• **GIVEN PASSAGE**
-- Begin --

Ponzi scams, pyramid cons and multi level marketing
‘Work from home and make 4,000 a day! No experience necessary!’ ‘Low-risk, high-returns. Guaranteed!’ ‘Make up to 5,000 a day just meeting people!’
Sound familiar? The sudden explosion of Get-Rich-Quick schemes that have spread over the Internet have made it a billion dollar industry. In society’s impatience to get ahead and move up, some have taken the opportunity to exploit the rat-race. Thousands of people have been cheated out of millions of dollars, time and effort; relationships have been severed and friendships broken as a result of the cunning and masterful tactics of marketers and conmen, who prey on the one of the fundamental characteristics of humankind: survival.
But whilst dozens of companies are involved in these schemes illegally, they have also tarnished the reputation of the few legitimate businesses that offer legitimate career opportunities. But who can tell? Quite simply, if it sounds too good to be true, then it probably is.
The Ponzi Scheme – A Lost Investment
How’s this for a quick buck? – I take $1,000 from you, and promise you $1,200 in three months (12 weeks). That’s an unheard-of interest rate of 80% p.a. Interested? Read on.
In one week’s time, I convince your friend to do the same. I now have $2,000. Word gets around about a ridiculously easy way to make money overnight. I collect $20,000 from 20 investors.
When your money is due, I happily give you back $1,200. I keep my promise. You’re pleased. You invest again, also at the agreed quantum of 20% interest in three months’ time. I take $5,000 from you. My bank balance now = $20,000 – $1,200 + $5,000 = $23,800.
But then something goes wrong: unemployment spikes, and my ‘investors’ want their money back. Two have fulfilled the 3-month period. I give all the other 18 investors their deposits back, no interest. Bank balance is now $5,800. I give the last investor his due $1,200, and avoid your calls. Why?
Because my bank balance now stands at only $4,600 – you’ve lost $400… if I’m nice enough to return it all. Otherwise, you’d have been relieved of all $5,000, and I’d be on the next flight to Phuket.
That was a best-case scenario, one in which I was kind enough to give back investors’ deposits, leaving them (for the most part) untouched. Ordinarily, I would have been using my bank balance’s funds to support myself, eating into your deposit. A sudden flood of withdrawals from the scheme would have resulted in losses for everyone. In fact, you’d probably never see me again as I take to the hills.
With the Ponzi scheme — also loosely-termed Deposit-Taking Schemes — money appears to be made because of large funds that will support individual ‘matured’ withdrawals. Early investors are paid with the money of later investors, with interest. But it always runs at a deficit, and should all participants want to get their money back immediately, the scheme crumbles. It lasts as long as people continue to join and there is a constant inflow of money… or as long as the operator sticks around.

-- End --

• **PROVIDED INFORMATION**
-- Begin --

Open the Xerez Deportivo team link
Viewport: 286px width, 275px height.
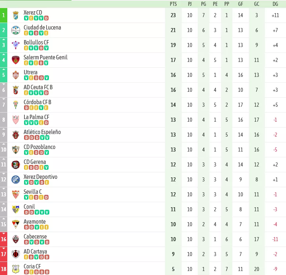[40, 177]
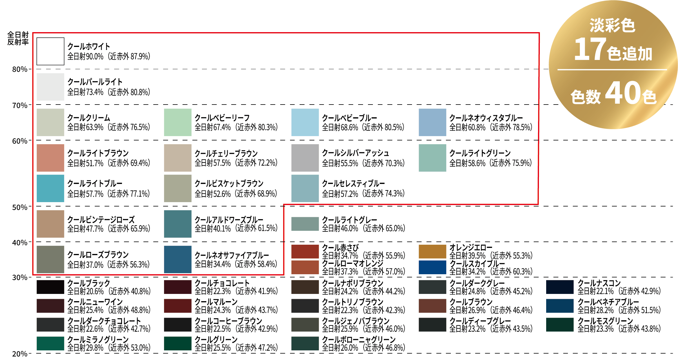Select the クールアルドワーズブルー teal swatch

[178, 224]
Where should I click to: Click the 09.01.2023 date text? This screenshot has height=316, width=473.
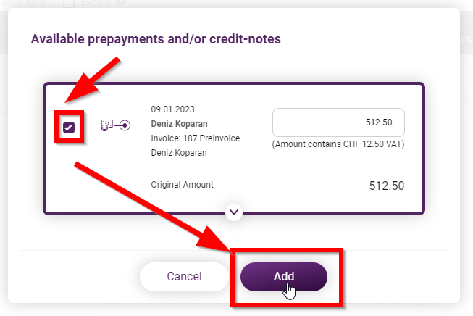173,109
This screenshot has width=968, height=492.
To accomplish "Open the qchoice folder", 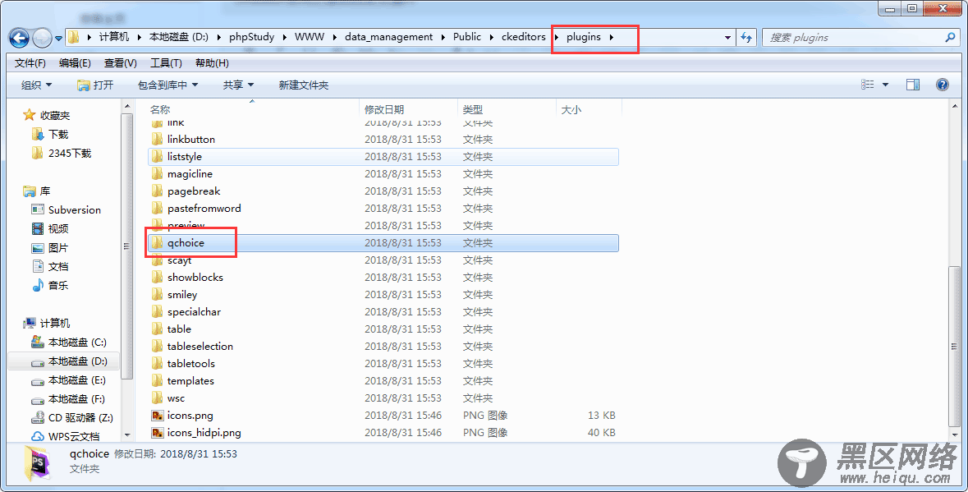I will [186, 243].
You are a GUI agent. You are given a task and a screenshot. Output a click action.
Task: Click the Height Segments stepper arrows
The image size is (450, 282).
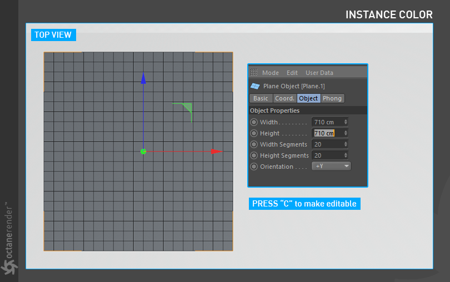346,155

-- End --
-- Begin --

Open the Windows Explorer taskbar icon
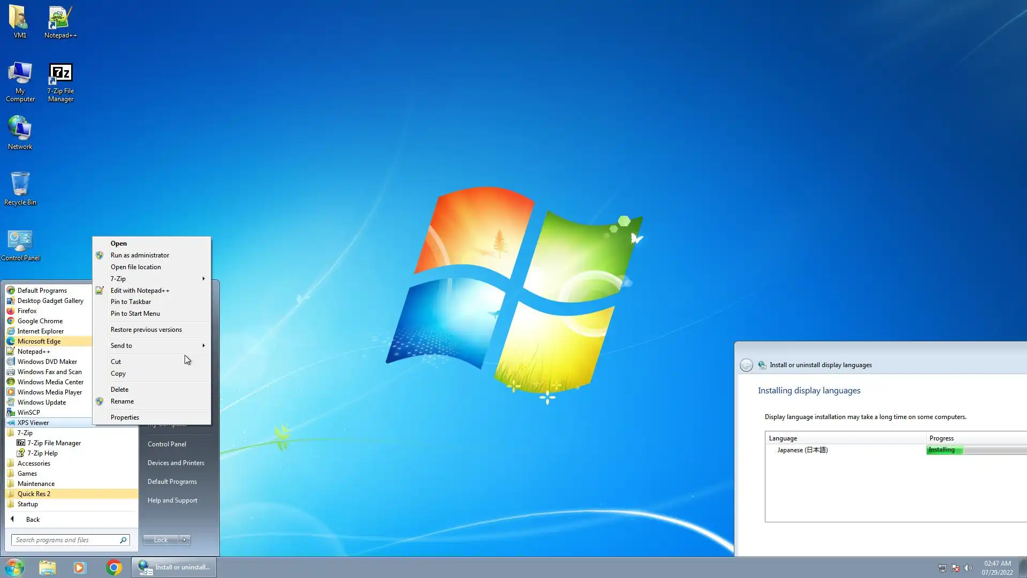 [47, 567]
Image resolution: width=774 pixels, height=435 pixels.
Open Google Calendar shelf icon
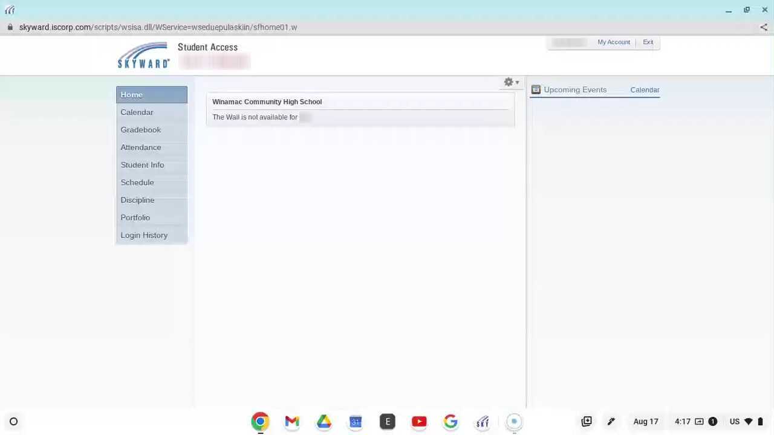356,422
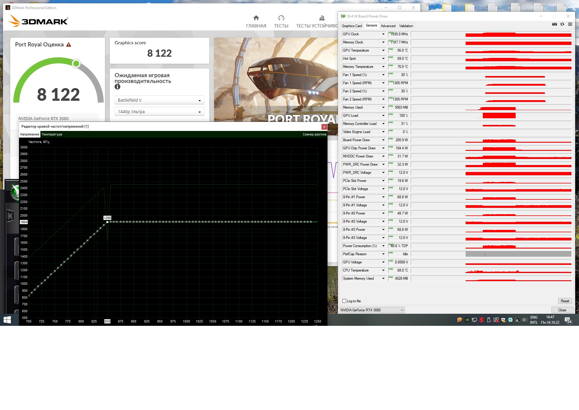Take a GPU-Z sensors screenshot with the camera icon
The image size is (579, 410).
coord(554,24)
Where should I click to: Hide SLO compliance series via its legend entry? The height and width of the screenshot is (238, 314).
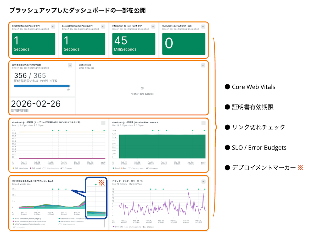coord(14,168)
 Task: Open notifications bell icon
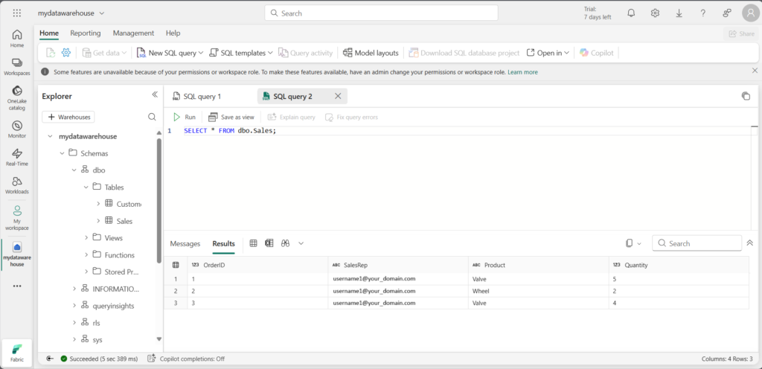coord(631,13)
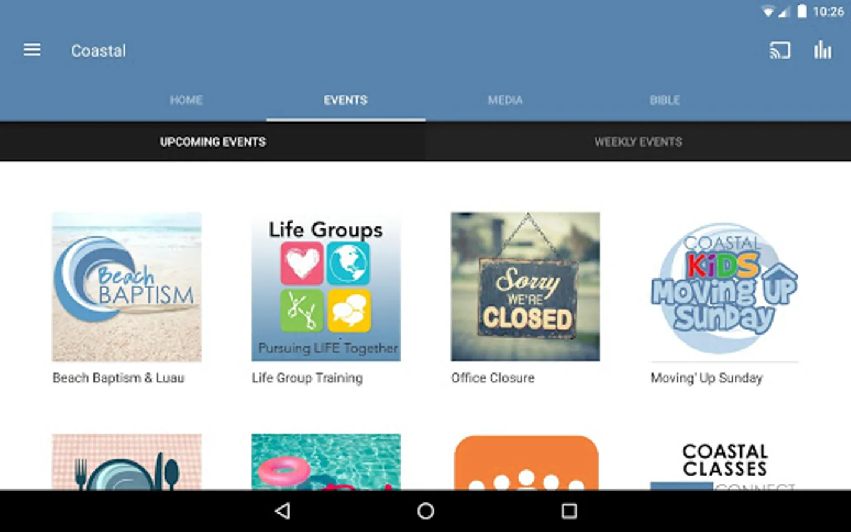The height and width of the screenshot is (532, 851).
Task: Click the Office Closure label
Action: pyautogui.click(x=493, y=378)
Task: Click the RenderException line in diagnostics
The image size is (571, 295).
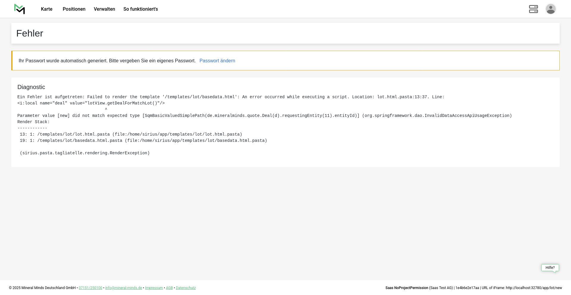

-- End --
-- Begin --

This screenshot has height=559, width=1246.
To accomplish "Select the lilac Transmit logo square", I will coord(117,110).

-- End --

• **EXERCISES**
A - Edit the Ponzi scheme text, starting with "When your money" and going on through "flight to Phuket.", replacing "Phuket" with "Bali".
B - According to the Ponzi scheme text, what looser term is also used for the Ponzi scheme?
The entries are separate material and have no connection to the Ponzi scheme text.

• **FULL SOLUTIONS**
A -
When your money is due, I happily give you back $1,200. I keep my promise. You’re pleased. You invest again, also at the agreed quantum of 20% interest in three months’ time. I take $5,000 from you. My bank balance now = $20,000 – $1,200 + $5,000 = $23,800.
But then something goes wrong: unemployment spikes, and my ‘investors’ want their money back. Two have fulfilled the 3-month period. I give all the other 18 investors their deposits back, no interest. Bank balance is now $5,800. I give the last investor his due $1,200, and avoid your calls. Why?
Because my bank balance now stands at only $4,600 – you’ve lost $400… if I’m nice enough to return it all. Otherwise, you’d have been relieved of all $5,000, and I’d be on the next flight to Bali.

B - Deposit-Taking Schemes